Given records section start
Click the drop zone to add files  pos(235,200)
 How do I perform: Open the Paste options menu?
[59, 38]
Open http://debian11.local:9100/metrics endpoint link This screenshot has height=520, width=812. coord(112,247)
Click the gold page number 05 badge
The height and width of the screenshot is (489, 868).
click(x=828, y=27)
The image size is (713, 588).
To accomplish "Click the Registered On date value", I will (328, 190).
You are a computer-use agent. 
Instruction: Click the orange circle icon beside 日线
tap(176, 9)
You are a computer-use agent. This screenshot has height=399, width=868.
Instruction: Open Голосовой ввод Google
Given records section end
Please retype the records above starting with the line that contains "You are a computer-use agent. This" and stopping after the last line, changing nothing.

▶ [Solution to this exercise]:
You are a computer-use agent. This screenshot has height=399, width=868.
Instruction: Open Голосовой ввод Google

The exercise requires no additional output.